Mubera Salihbasic of Coon Rapids said she won’t forget the COVID-19 illness earlier in the pandemic that left her with extreme pain in her bones and no options for treatment other than fever-reducing drugs.

“It would have been nice” to have had antivirals back then, said Salihbasic, who was seeking negative tests for herself and four children at the Brooklyn Park site so they could fly to Bosnia and Herzegovina to meet their grandparents.

Andy and Sio Knaeble sought rapid antigen tests at the center because of COVID-like symptoms and fatigue, and headed out to their car to await an email in 15 minutes with the results. They hoped for negatives but, at ages 60 and 52, planned to return with any positives and ask if they could qualify for antivirals.

“I’m all for feeling better as quick as possible,” Andy Knaeble said.

Paxlovid was in such short supply this winter that it was rationed for people at extreme risks of severe COVID-19 because of their ages or medical conditions that weakened their immune systems.

Supplies have improved and providers now can prescribe them at their discretion. More than 60,000 courses of Paxlovid have been delivered to Minnesota and roughly 24,000 remain available. More than 20,000 courses of the less-effective molnupiravir antiviral remain available as well.

Antiviral supplies for the federal test-to-treat sites are in addition to these state allocations. Age is a qualifying consideration for antivirals because COVID-19 has been harshest on the elderly. More than 80% of Minnesota’s 12,701 COVID-19 deaths have been in seniors, including seven of nine reported on Thursday.

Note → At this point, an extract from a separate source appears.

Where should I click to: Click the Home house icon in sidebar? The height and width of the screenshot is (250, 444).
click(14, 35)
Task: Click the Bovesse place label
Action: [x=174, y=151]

Diabetes, heart and lung diseases, and other conditions also increase COVID-19 risks and are considerations for antiviral therapy. Paxlovid has received federal emergency use authorization for people 12 and older who aren’t taking certain long-term medications that could cause harmful interactions.

People with positive at-home test results can come to the sites to be considered for Paxlovid. Federal and state websites list locations of other providers who offer the antivirals as well.